経験豊かな看護師と話す機会があった。病院勤務を離れ、訪問看護に従事している看護師との面談である。医療のことを研究しているわけでないから、知らない世界であり、非常に興味深かった。
理由は不明だが、知り合いとの関係では、病院との関係を有している教員が何人かいる。僕自身も、ヘルスケアリートに象徴されるように、病院や介護関係のことが断続的に降ってくる。今回も、看護・介護に関する研究の誘いだった。学生の紹介というか、学生の関心で看護・介護の研究を手伝うことになりそうである。そのプレディスカッションのため、訪問看護を専門としている複数の看護師の話しを聞いた。
その詳細はこれからの分析である。興味深かったことを思い出すままに書いておくと、初めて知ったのは、ターミナルケアすなわち末期の看護を専門とする仕事である。都会では、人生の最後をどう過ごすのか、いろんな選択肢があるとのこと。地方都市との大きな差を感じた。その仕事に専門性を発揮し、生きがいを感じる看護師がいることにも新鮮さがあった。
一方で、京都や大阪は行政の力が強く、看護専門の事業を立ち上げる難易度が高いとか。経済学的には参入障壁が高い。誰かの独占的な利益を守ろうとしているのかもしれない。この点は今後の研究対象である。
話しを聞いていると、看護師の能力の高さも知ることができる。これは僕も経験的に感じていることだが、高齢の町医者と若手の医者を信じてはいけないと看護師が話していた。前者は新たな医的知見に追いついていない。
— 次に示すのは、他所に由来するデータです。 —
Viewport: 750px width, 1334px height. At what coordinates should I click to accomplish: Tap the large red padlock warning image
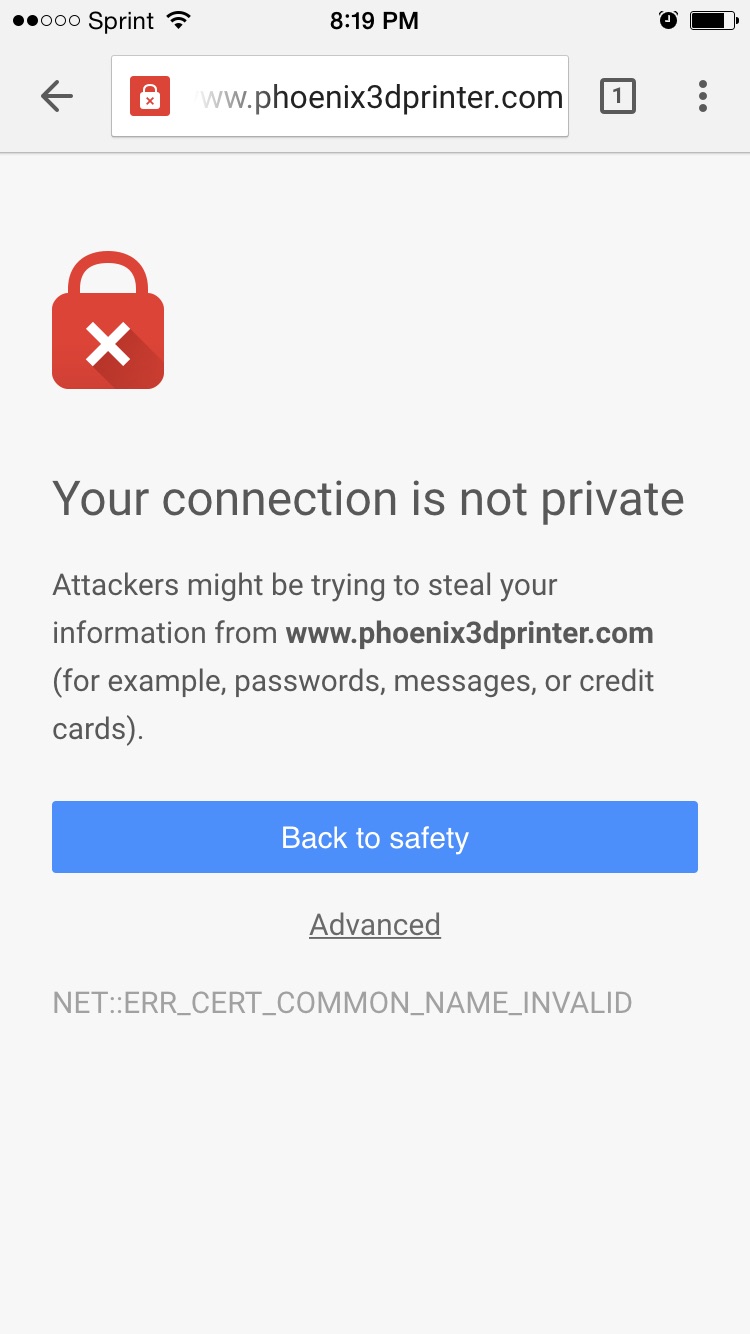click(x=108, y=320)
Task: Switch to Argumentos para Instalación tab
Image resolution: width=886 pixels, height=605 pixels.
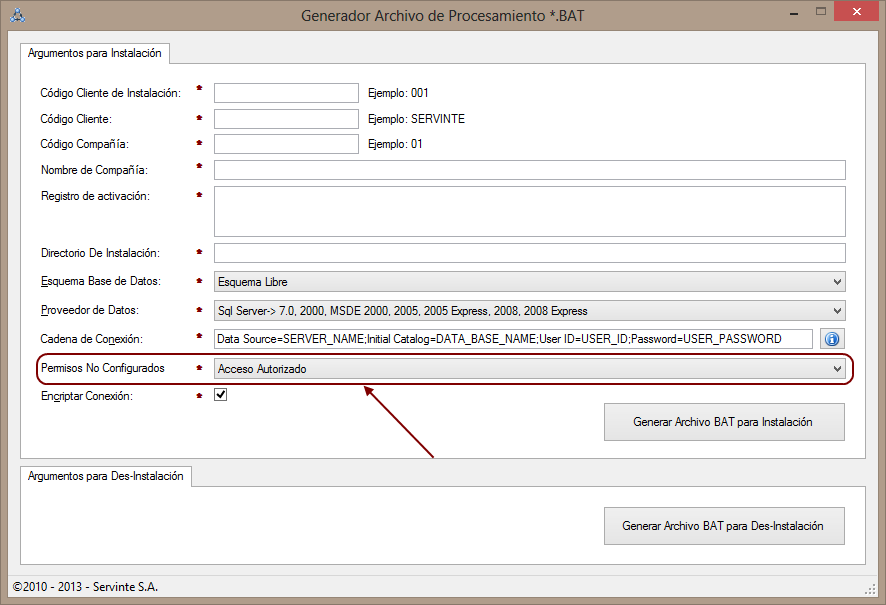Action: 95,52
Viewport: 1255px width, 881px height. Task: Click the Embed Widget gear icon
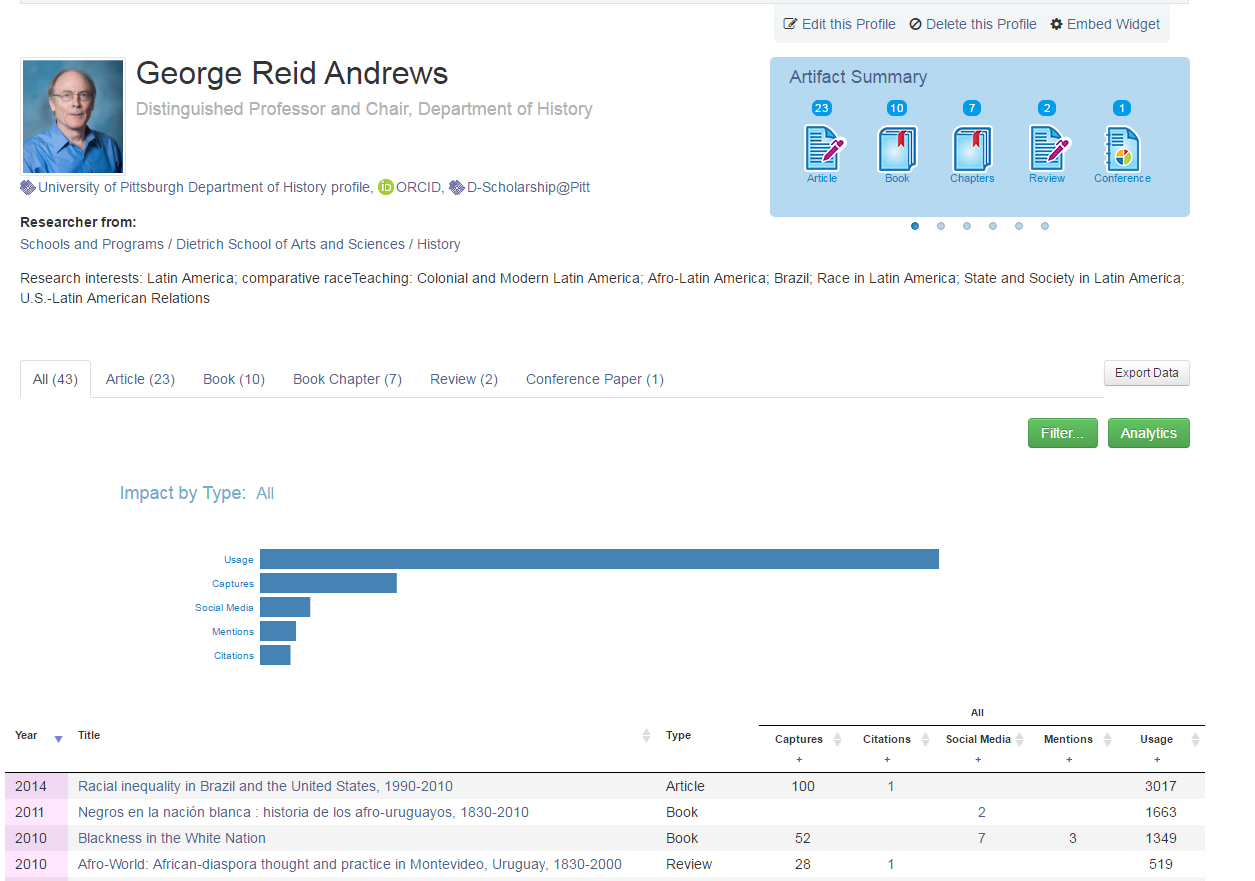coord(1056,23)
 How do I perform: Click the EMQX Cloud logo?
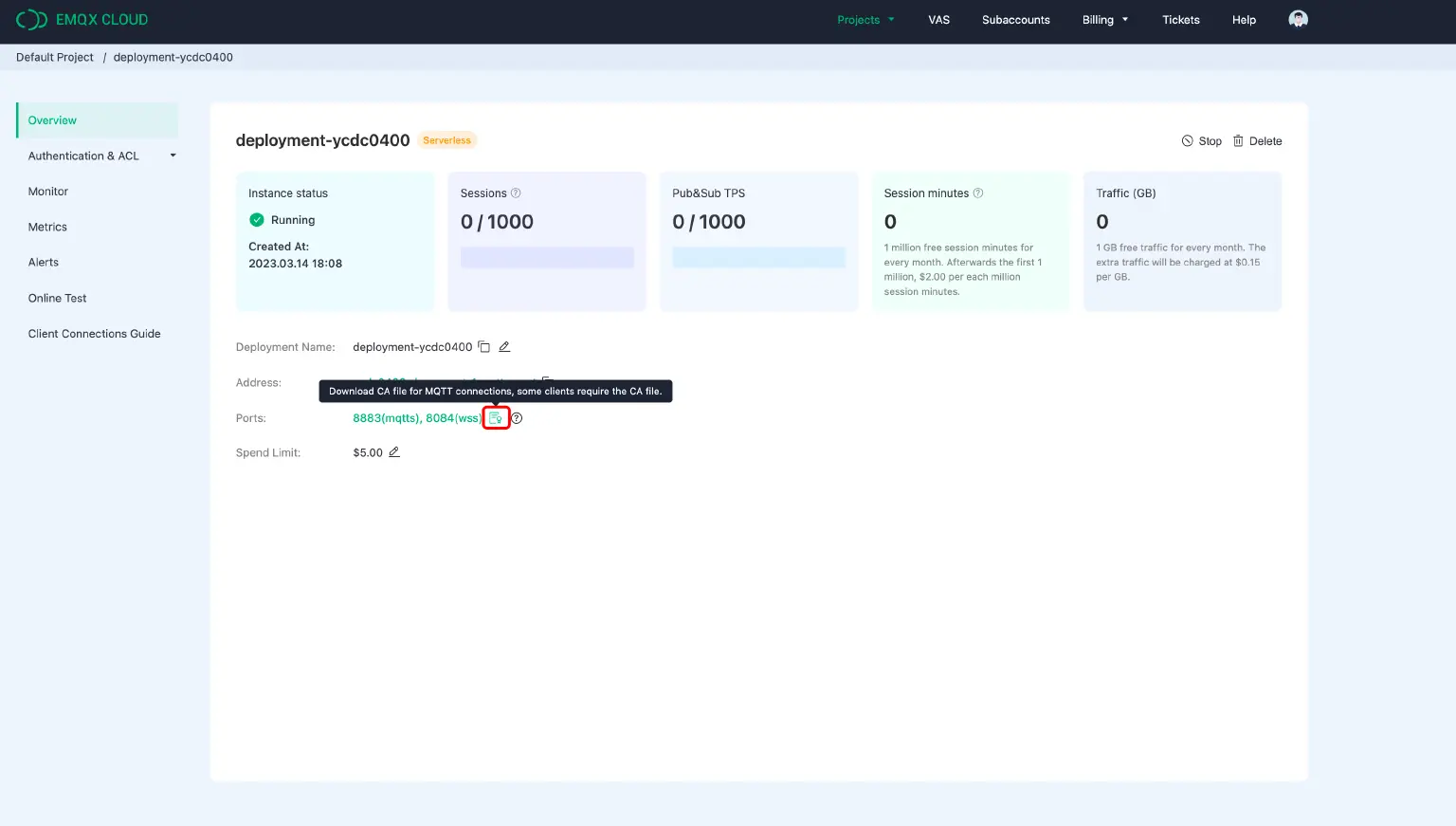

後者は経験が不足している。このため、看護師が「ええっ、違うのでは」と思う場面が何回もあるとのこと。レントゲンの見損じを看護師が指摘する事例(これは僕も経験した)、必要な措置を取らない事例(ガラスを踏んだ怪我に対してレントゲンを撮らずに足の裏に破片を残したまま縫合した事例)、手を一切触れずに(脈や瞳孔検査をせずに)看護師の検査だけで死亡宣告した事例などが話題に上った。最後に、医師の免許について分野を限定すべきではとも。
いずれにしても、入院した場合、担当医師の所見だけではなく、いつも来てくれる看護師の「セカンドオピニオン」を聞くのが必須のように思った。看護師が「症状からしてまだ早いのでは」と思ったのに、医師が「退院していいよ」と言ったので退院したら、すぐに病院に戻らないといけなくなった事例もあるそうなので。若い医者よりも、中堅の看護師の方が経験豊か、信頼できるというわけだ(これも僕の経験と合致している)。